Nokia cuts own market share forecast to 34%
New estimates include grey market
Forecasts and market share estimates in the handset industry are increasingly skewed by the rising importance of counterfeit and grey market devices. Such products find their main markets in emerging economies, which are accounting for an increasing proportion of total shipments.
Now Nokia has broken the conspiracy of silence among OEMs and revised its own forecasts to include shipments of fake or unlicensed handsets. This increases the global total by 120 million units, but depresses Nokia's own share of that figure from 38 per cent to 34 per cent.

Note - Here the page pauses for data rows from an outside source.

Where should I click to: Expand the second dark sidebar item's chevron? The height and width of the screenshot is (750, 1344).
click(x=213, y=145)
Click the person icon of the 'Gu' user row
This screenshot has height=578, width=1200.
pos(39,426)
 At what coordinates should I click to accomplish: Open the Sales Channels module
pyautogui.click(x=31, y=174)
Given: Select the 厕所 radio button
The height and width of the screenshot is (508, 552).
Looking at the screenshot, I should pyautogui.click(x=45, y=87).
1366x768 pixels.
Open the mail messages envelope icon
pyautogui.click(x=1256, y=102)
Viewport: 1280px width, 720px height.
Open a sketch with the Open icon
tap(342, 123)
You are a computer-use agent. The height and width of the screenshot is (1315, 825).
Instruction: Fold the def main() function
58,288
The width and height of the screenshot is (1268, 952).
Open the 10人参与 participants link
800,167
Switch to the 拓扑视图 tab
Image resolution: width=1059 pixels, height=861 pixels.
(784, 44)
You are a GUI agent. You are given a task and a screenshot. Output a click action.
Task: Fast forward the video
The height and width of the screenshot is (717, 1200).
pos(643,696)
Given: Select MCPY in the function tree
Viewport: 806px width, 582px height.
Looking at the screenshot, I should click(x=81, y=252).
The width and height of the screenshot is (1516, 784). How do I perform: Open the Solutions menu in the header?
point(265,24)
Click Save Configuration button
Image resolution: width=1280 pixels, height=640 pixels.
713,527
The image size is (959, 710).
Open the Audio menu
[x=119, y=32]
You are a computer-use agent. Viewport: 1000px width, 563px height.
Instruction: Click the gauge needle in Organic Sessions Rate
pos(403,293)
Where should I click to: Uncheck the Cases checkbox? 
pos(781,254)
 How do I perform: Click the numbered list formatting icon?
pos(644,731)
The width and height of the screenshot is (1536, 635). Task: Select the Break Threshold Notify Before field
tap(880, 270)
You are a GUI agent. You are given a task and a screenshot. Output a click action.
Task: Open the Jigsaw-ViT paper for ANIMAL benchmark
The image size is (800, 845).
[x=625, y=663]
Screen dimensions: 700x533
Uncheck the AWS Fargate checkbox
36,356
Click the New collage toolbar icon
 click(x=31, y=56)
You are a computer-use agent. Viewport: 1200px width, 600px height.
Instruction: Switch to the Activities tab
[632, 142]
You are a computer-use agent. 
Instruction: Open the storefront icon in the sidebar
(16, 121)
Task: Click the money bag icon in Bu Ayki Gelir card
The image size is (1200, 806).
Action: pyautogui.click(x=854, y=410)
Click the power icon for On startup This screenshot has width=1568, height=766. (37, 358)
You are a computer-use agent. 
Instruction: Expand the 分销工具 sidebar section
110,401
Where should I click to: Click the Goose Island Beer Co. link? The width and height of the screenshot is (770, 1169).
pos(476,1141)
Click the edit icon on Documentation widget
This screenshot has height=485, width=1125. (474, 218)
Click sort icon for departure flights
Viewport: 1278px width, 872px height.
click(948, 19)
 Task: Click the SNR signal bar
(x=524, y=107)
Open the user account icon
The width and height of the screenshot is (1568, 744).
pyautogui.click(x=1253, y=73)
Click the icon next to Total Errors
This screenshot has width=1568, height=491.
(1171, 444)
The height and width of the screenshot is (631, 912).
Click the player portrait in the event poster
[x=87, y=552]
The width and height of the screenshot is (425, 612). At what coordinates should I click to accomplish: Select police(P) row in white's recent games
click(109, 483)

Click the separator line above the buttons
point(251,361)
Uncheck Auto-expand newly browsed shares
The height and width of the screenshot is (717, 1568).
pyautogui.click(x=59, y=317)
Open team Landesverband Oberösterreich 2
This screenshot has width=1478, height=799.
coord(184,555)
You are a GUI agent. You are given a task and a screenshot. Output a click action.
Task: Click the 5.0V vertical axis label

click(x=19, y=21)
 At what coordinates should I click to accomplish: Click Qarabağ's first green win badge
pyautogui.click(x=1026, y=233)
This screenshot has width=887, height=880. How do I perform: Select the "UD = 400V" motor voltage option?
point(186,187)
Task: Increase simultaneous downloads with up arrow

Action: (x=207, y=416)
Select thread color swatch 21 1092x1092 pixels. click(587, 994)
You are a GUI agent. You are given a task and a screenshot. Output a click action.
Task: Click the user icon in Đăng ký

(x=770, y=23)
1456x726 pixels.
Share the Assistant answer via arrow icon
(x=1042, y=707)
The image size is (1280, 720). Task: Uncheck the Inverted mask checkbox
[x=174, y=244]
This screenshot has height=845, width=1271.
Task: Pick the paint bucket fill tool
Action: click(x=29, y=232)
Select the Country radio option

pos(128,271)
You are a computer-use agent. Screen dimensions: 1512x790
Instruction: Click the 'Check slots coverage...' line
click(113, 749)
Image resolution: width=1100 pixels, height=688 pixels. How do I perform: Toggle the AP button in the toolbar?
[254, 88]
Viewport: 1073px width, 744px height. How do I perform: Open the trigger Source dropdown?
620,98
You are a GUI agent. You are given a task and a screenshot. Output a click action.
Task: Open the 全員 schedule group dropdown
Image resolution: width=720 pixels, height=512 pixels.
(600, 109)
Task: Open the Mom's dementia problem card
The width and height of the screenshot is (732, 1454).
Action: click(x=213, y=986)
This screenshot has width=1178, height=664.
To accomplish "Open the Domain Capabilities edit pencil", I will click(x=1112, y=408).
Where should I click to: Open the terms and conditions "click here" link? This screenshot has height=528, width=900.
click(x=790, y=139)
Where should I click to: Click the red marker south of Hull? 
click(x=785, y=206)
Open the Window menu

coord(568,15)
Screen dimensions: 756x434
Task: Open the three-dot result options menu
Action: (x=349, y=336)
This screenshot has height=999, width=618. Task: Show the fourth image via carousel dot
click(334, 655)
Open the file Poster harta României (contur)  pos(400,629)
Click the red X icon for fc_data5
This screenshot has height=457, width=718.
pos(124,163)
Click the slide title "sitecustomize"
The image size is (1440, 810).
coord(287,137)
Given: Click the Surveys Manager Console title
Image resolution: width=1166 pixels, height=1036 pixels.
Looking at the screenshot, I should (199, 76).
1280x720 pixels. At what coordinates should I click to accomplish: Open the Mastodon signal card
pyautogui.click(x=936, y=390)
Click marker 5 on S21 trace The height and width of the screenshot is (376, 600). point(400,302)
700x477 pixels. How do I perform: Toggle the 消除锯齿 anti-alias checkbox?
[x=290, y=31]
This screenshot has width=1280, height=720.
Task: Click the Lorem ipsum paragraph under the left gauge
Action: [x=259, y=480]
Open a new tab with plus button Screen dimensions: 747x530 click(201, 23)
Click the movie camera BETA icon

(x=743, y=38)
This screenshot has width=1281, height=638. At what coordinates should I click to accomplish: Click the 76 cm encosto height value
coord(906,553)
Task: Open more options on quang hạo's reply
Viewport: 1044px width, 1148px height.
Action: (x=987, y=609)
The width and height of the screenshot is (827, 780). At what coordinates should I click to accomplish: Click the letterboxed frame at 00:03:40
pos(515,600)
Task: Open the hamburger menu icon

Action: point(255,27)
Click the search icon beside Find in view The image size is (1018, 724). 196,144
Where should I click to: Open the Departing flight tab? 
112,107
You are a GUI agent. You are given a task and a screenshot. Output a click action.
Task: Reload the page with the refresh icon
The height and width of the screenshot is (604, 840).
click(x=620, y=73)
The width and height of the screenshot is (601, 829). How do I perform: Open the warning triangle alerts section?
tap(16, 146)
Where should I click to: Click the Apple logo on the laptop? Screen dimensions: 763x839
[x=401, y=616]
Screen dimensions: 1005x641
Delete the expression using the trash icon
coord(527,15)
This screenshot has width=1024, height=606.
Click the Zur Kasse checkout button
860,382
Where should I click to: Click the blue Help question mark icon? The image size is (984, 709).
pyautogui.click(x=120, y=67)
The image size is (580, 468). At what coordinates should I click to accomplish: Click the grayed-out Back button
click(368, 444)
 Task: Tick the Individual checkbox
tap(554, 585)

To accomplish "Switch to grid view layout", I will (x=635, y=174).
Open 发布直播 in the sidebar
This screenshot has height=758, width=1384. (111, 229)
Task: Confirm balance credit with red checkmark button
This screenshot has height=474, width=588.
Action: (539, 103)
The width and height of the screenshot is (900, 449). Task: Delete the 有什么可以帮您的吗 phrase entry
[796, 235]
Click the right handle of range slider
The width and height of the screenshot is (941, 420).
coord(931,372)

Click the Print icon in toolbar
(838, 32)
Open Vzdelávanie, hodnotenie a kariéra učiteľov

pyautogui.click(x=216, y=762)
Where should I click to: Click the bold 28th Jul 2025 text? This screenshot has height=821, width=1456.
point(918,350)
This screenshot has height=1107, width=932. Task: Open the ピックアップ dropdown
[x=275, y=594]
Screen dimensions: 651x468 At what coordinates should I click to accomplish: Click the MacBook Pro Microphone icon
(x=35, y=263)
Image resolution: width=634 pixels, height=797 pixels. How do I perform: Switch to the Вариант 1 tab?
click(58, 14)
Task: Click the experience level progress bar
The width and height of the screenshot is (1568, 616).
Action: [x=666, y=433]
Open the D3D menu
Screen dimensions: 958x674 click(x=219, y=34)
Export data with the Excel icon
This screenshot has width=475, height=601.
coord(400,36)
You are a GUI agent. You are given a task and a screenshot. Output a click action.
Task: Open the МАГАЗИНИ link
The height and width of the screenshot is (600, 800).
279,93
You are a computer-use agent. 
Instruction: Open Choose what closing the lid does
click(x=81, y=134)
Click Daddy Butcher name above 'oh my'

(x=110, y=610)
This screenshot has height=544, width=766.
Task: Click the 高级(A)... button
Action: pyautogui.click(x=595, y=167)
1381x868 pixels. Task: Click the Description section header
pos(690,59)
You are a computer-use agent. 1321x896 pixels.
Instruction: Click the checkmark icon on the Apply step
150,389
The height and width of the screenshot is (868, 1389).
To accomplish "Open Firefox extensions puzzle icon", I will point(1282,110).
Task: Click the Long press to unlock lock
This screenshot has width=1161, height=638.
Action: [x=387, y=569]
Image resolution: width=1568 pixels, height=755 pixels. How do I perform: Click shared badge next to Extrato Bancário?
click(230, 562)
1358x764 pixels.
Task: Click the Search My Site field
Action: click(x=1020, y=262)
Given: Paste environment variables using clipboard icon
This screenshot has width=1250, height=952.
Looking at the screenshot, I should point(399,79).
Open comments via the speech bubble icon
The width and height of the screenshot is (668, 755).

In a filing with the US SEC, Nokia forecast shipments of 1.26 billion cellphones this year, up from its previous estimate of 1.14 billion. It said its adjustment had been prompted by improvements in its measurement processes, which have given it better market visibility. Since its massive market lead makes Nokia's forecasts the most listened-to in the industry, its revisions will change the outlook for all its rivals too.
"Beginning in 2010, Nokia is revising its definition of the industry mobile device market that it uses to estimate industry volumes," said the filing with the US financial watchdog. In particular, it will recognize devices shipped by certain "new entrants", including "vendors of legitimate, as well as unlicensed and counterfeit, products with manufacturing facilities primarily centered around certain locations in Asia and other emerging markets".
Its view of the unlicensed market is still somewhat more optimistic than that of some analysts - while Nokia thinks it will account for almost 10 per cent of the total this year, iSuppli thinks the figure was already 13 per cent in 2009, with two-thirds of the models finding their way outside China, eating into legitimate market share all round the world. According to iSuppli, grey shipments rose almost 44 per cent year-on-year last year, at a time when shipments of legitimate phones fell by about 6 per cent.
Obviously, this new outlook affects Nokia's key metric, market share - or at least, how this is perceived by the outside world. Its share figures in the economies where counterfeit handsets are most important will be impacted more dramatically - China and India in particular, but also many south east Asian and Latin American bases. Other exposed suppliers will include Samsung, Motorola and the 'legitimate' Chinese manufacturers, notably ZTE.
The biggest source of the unofficial phones is China, and the country is also the largest market for these devices, but it is also increasingly an export industry, threatening Nokia's overwhelming share of low-end products in territories like India. Grey market phones are made in China but not recognized or licensed by the government and so do not pay value added taxes. They use fake international mobile equipment identity numbers.
The Indian government, however, has recently initiated a crackdown on illegal handsets, ordering operators to disable devices without valid International Mobile Equipment Identity (IMEI) numbers. This is likely to affect 25 million phones, about 5 per cent of the national total.
Nokia reiterated that it expects the handset industry to grow by 10 per cent in 2010 compared with 2009, and that it expects its own market share to be flat in real terms compared with last year.
In a separate report, iSuppli found that Nokia had an operating margin of 12.3 per cent in 2009, well above the average of 0.7 per cent for the world's top five phonemakers.